START EXERCISE MATERIAL
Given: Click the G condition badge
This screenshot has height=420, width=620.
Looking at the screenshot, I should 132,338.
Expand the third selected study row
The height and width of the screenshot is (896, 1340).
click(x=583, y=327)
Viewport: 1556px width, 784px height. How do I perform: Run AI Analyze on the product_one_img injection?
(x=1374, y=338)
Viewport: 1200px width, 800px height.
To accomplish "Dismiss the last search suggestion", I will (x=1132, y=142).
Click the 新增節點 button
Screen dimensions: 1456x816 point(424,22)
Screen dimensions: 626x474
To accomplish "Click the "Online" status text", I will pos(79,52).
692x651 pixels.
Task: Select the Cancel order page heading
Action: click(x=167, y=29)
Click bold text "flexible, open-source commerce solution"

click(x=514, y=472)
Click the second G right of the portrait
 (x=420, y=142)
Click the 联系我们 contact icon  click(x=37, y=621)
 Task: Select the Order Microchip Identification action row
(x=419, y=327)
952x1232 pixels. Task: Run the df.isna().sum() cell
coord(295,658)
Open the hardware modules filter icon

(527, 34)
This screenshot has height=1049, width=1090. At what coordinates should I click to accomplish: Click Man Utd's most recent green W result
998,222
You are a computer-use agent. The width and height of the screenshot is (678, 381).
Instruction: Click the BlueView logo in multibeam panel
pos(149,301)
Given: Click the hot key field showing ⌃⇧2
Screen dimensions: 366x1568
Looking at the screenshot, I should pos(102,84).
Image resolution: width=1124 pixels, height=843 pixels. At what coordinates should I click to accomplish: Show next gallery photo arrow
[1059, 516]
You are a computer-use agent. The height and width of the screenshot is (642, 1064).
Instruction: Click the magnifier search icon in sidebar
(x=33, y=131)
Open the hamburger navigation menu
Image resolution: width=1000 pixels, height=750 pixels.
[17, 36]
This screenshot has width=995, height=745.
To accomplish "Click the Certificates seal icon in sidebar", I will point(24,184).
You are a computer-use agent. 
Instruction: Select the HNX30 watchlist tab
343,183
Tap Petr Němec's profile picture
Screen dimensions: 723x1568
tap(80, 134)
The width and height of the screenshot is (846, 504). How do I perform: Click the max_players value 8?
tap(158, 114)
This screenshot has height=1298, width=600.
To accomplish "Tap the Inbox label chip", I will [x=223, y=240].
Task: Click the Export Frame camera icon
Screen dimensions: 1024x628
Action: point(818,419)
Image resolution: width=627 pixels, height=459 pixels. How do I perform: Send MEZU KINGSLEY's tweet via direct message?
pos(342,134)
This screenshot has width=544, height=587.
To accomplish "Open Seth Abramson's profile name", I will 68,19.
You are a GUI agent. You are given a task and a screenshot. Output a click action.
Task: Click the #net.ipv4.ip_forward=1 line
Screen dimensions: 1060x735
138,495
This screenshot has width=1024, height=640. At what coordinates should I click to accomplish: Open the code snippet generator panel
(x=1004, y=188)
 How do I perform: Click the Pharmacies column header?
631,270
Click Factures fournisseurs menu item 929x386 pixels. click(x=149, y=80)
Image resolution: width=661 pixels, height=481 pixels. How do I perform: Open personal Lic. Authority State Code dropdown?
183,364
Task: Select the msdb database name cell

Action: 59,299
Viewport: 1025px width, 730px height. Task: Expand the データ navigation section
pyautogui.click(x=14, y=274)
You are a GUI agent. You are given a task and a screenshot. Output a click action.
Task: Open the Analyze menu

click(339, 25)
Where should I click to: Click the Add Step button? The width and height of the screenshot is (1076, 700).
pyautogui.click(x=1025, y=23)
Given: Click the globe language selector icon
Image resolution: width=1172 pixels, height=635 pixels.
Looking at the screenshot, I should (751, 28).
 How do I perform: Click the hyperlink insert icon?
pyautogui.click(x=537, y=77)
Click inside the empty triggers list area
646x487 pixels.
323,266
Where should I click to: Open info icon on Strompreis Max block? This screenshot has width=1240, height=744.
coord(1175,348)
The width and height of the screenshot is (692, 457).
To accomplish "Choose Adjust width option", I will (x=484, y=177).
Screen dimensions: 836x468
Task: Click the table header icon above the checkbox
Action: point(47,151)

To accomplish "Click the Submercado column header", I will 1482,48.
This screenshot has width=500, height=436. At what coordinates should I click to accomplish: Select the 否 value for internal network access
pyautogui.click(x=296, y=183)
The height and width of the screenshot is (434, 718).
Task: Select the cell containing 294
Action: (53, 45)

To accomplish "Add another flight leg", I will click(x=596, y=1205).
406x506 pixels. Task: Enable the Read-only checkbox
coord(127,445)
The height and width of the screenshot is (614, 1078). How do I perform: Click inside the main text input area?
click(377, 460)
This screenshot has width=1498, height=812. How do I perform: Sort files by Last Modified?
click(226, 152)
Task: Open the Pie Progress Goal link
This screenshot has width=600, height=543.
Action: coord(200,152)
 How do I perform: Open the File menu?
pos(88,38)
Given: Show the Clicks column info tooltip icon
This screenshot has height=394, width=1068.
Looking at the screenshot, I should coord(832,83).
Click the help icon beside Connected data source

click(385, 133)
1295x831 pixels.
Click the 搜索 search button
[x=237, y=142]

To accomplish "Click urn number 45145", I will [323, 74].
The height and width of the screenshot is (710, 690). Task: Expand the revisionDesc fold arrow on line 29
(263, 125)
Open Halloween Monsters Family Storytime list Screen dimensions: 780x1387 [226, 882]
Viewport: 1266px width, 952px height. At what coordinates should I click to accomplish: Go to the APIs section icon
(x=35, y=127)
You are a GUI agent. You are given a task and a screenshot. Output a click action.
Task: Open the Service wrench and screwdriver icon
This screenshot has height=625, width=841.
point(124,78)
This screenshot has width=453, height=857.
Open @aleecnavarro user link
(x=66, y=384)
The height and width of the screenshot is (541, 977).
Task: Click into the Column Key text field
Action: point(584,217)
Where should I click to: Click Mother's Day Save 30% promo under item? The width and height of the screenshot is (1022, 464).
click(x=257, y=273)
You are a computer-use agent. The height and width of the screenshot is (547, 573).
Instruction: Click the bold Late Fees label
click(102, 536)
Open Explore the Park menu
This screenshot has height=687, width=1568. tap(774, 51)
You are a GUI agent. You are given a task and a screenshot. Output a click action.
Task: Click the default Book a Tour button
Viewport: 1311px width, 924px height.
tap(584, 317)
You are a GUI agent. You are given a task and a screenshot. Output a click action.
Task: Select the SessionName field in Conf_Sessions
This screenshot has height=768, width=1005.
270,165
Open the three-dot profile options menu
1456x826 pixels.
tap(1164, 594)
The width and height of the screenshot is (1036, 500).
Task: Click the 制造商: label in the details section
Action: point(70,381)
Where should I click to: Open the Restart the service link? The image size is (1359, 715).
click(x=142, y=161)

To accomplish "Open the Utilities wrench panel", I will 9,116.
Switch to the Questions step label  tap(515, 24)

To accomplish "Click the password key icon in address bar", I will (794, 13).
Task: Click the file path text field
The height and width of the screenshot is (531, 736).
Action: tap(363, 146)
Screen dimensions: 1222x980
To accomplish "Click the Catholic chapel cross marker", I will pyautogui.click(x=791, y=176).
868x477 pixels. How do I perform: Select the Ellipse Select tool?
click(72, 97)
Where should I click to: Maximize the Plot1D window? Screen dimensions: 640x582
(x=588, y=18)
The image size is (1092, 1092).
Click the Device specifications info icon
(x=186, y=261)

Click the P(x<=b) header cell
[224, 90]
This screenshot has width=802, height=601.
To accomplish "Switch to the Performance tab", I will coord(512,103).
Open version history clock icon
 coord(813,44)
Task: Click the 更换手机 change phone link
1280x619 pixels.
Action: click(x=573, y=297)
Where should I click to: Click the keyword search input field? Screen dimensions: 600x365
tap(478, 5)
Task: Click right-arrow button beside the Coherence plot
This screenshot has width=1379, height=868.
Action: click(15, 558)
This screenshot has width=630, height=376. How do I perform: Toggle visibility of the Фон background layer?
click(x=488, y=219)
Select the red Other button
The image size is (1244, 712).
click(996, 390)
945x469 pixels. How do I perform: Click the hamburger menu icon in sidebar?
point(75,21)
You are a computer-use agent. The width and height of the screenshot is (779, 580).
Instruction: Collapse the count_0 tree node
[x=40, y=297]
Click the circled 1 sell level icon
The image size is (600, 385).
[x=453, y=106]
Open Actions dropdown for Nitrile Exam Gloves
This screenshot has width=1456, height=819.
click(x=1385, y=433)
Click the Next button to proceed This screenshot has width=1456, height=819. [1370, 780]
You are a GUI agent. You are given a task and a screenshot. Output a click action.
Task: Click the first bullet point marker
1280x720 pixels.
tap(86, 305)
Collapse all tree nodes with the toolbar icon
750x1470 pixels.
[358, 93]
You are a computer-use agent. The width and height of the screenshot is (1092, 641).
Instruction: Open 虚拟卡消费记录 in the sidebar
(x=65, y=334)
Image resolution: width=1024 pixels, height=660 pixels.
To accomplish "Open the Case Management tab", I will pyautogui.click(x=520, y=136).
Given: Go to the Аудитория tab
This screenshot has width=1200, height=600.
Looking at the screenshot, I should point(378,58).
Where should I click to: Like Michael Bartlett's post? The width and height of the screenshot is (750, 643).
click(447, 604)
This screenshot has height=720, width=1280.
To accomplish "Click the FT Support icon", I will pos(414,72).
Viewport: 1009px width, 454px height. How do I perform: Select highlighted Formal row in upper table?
END EXERCISE MATERIAL
DIRECTIONS FOR THIS TASK :: In the records above, the line with "Task: Click the #net.ipv4.ip_forward=1 line" marks the start and the line with "Click Factures fournisseurs" marks the end; copy that stretch exactly, both lines included, and nothing else.

SOLUTION ::
Task: Click the #net.ipv4.ip_forward=1 line
Screen dimensions: 1060x735
138,495
This screenshot has width=1024, height=640. At what coordinates should I click to accomplish: Open the code snippet generator panel
(x=1004, y=188)
 How do I perform: Click the Pharmacies column header?
631,270
Click Factures fournisseurs menu item 929x386 pixels. click(x=149, y=80)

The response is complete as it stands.